Summary of background data: Scheuermann disease is a form of osteochondrosis characterized by increased posterior rounding of the thoracic spine with structural vertebral deformity. Different expert opinion-based radiological criteria exist, yet these have not been validated. The prevalence in the general population reported ranged from 1% to 10%.
Methods: Lateral spine radiographs of 2753 Rotterdam Study participants (aged 45-89 yr) were assessed for Scheuermann disease using Sørensen and Sachs' radiographical criteria in 2 phases. Cohen κ statistics were calculated for interrater agreement. Prevalence estimates were calculated and sex differences were tested with Pearson χ test. We evaluated whether varying the kyphosis angle criterion would change the prevalence estimate.
Results: A total of 677 (24.6%) individuals had endplate irregularities and 140 (5.1%) individuals had vertebral wedging. Abnormalities were significantly more prevalent among males (P < 0.05). The interrater agreement κ statistics were 78.8% for vertebral wedging and 79.4% for endplate irregularity. A total of 127 individuals had both criteria, of which 111 had a kyphosis angle greater than 45°, resulting in a prevalence of 4.0% (95% confidence interval [CI]: 3.3%-4.7%). The disease prevalence was 4.5% in males versus 3.6% in females, yet this difference was not statistically significant (P = 0.23).
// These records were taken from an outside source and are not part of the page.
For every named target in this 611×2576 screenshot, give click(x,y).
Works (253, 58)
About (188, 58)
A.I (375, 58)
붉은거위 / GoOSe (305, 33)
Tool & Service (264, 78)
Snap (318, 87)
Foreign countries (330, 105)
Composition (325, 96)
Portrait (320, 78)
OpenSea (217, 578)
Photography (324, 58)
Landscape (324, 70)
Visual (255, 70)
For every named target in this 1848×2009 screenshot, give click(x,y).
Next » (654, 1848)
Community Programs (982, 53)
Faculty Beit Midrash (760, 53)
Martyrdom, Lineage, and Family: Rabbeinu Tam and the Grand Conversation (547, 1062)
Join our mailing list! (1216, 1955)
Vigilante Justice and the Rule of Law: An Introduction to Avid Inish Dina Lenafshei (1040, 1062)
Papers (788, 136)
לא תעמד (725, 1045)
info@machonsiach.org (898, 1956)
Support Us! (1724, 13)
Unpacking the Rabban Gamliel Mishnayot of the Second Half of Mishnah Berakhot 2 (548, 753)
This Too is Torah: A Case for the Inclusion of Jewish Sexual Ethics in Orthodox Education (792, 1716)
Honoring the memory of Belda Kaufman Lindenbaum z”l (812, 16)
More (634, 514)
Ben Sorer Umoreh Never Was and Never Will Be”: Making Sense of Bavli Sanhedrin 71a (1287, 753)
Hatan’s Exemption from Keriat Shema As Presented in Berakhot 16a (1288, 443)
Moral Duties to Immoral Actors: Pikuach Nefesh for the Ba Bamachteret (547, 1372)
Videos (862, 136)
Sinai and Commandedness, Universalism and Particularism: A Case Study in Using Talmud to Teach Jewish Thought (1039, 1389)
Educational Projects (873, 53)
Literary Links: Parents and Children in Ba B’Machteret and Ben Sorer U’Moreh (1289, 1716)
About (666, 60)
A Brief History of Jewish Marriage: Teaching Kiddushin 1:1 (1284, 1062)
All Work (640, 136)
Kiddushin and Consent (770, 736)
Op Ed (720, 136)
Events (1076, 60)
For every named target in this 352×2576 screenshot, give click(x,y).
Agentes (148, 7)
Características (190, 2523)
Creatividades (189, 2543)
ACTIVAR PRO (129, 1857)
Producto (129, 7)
Adjustment of the kyphosis angle criterion from 45° to 40° or 35° increased the number of cases marginally, corresponding to prevalence estimates not significantly different from the estimates using original criteria (4.2% [95% CI: 3.3%-4.7%] and 4.4% [95% CI: 3.6%-5.2%]).
Conclusion: Our results revealed a prevalence of 4.0% of radiographical Scheuermann disease in Dutch individuals aged 45 years and older. Although there is no current "gold standard" for the radiographical definition, standardized scoring of independent features resulted in substantial interobserver agreement, and different applications of diagnostic criteria did not significantly alter the classification.